Genuine talent
Marcus Berkmann
C igns of material success are not hard to Ospot in the modern pop star. Tattoos, extreme drug usage, high levels of paranoia, feeble albums — we've seen it all a thousand times, Neither mountains of cash nor the adulation of millions can make them happy — which is curiously satisfying, if you're a complete bastard like me. Poor little Robbie Williams sits alone in his vast Hollywood 'home', wondering why he has no friends. He has given his all to his career, and his all turns out not to have been that much. Meanwhile, thousands of would-be Robbies are out there recording their songs and playing live to tiny audiences, hoping that one day his problems will also be theirs, They are probably better off where they are.
Stephen Duffy, leader and possibly now sole member of one of my favourite groups, the Lilac Time, is a case in point. For years Duffy has been releasing albums to no public response whatsoever. Nearly 20 years ago he was briefly a member of Duran Duran. Though he never recorded with them, he is still more famous for this than for anything else. He had a solo hit in the mid-1980s with 'Kiss Me', which you'll have hated at the time and which has not yet improved with age. In the late 1980s he formed the Lilac Time to play a sort of acoustic indie folk-rock, years before such stuff became remotely fashionable.
I have written here before of the group's second album, Paradise Circus, which I think is one of the great lost classics of British pop. Occasionally I meet someone who has snaffled it up in a secondhand record shop and their eyes glitter with the zeal of the converted. The Lilac Time recorded four albums between 1988 and 1992; none of them sold at all. Duffy reverted to a solo career, recorded a crazed prog-rock album with Nigel Kennedy, tried lumpen indie rock, cowrote some material for Canadian wags the Barenaked Ladies (who, needless to say, are neither barenaked nor ladies), made a couple more Lilac Time albums and even worked with Duran Duran's Nick Rhodes (the one who used to wear the make-up) on an electropop album under the name The Devils. None of this had the slightest impact.
I have to admit, I was beginning to worry for the man. The last Lilac Time album, Waco, was very thin, and The Devils didn't amount to much. How long could he keep going? Duffy has a dedicated if tiny fanbase, and did make some cash from the Barenaked Ladies collaborations, but he is more likely to be struck by lightning than hear one of his songs played on Radio One.

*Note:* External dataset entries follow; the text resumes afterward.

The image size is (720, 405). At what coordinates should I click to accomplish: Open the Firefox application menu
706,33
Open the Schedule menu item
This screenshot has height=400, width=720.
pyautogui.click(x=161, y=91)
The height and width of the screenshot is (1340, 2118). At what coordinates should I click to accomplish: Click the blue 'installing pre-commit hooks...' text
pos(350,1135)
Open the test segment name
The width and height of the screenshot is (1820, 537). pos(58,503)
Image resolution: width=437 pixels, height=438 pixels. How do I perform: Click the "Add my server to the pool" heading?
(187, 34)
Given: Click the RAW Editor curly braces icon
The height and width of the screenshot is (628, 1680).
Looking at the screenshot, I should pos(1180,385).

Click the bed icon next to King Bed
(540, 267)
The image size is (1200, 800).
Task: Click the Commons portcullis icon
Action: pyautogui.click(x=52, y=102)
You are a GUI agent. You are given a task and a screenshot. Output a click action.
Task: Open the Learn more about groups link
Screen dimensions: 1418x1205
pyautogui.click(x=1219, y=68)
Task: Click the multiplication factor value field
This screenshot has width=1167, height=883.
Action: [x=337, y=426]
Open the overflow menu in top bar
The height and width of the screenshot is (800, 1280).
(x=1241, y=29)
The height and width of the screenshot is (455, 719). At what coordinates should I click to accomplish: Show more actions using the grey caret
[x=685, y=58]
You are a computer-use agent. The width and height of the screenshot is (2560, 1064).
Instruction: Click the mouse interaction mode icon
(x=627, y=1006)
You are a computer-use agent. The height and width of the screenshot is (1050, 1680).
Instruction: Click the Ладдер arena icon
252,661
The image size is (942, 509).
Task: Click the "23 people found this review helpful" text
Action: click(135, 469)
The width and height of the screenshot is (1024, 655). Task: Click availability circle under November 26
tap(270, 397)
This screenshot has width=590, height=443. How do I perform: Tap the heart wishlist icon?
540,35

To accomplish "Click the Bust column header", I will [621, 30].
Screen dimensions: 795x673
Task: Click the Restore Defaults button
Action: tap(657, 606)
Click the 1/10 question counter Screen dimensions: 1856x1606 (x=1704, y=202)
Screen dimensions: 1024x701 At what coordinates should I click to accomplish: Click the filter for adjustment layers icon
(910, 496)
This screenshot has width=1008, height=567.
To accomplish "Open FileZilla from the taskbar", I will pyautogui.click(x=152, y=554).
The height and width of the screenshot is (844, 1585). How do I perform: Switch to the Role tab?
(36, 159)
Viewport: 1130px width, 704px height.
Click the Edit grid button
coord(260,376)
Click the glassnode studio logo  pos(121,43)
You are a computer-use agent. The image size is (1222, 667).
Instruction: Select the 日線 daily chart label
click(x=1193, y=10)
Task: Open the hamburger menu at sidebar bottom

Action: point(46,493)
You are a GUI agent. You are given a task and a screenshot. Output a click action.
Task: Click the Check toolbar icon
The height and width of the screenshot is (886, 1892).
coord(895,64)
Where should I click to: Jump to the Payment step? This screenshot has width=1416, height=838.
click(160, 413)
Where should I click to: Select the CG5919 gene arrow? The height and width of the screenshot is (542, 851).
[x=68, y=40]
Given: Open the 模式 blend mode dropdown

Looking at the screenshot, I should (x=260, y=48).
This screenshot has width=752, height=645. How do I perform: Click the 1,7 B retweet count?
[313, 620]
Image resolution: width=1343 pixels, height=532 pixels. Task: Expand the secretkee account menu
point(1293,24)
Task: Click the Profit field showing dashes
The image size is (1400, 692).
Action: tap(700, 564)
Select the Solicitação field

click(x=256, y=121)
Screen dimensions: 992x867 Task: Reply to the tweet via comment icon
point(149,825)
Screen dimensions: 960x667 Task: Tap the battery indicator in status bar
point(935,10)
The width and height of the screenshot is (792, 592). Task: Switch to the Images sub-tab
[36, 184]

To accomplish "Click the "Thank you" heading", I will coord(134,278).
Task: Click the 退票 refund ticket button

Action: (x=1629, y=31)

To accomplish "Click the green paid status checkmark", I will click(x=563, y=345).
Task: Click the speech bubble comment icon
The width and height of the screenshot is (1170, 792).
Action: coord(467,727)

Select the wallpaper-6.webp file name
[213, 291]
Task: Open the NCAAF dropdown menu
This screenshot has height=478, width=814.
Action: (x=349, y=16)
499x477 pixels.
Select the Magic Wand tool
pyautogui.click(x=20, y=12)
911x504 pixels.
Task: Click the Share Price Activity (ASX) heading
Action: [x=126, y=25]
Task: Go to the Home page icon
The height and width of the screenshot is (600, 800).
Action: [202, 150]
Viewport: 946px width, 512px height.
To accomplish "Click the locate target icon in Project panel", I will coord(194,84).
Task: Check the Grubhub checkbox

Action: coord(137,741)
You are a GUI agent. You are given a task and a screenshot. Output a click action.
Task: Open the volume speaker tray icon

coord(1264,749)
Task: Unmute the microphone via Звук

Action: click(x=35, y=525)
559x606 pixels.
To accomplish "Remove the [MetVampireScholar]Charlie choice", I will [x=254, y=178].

Or Radio Two for that matter, which is an especial shame, as they would sound very much at home there now.
The new album, though, is wonderful. Keep Going (Folk Modern) is credited to 'Stephen Duffy & The Lilac Time', which at least means it will be put under D and L in the few record shops that will deign to stock it. God knows what else Duffy can do, for this is one of his strongest sets yet. As well as memorable tunes and the usual biting lyrics, these mainly acoustic songs also benefit from lashings of pedal and lap steel guitar (by Melvin Duffy, no relation) and gloppy vocal harmonies that make you feel glad to be alive, Of acoustically inclined singer-songwriters there is no current shortage, but none of the Tom McRaes or Ed Harcourts can hold a candle, even a very small one, to Duffy. He is a genuine talent who over the years has produced a considerable body of work.
Would this be the case if, by some miraculous public whim, he had been successful? The Lilac Time was formed in the first place to cock a snook at the record industry, which Duffy felt had ill-served him, It's the music he wanted to make, and whether people liked it was almost immaterial. (Almost, but not quite.) I can't help feeling that, if one or other of his albums had sold five million copies, he wouldn't still be making music as fresh and simple and glorious as Keep Going. After all, not many other people are. (The other Lilac Time album worth having and still available is Looking For A Day In The Night [Cooking Vinyl, 1999]. According to Duffy's website. Paradise Circus may be rereleased on CD sometime soon. I hope so. My copy is almost worn out.)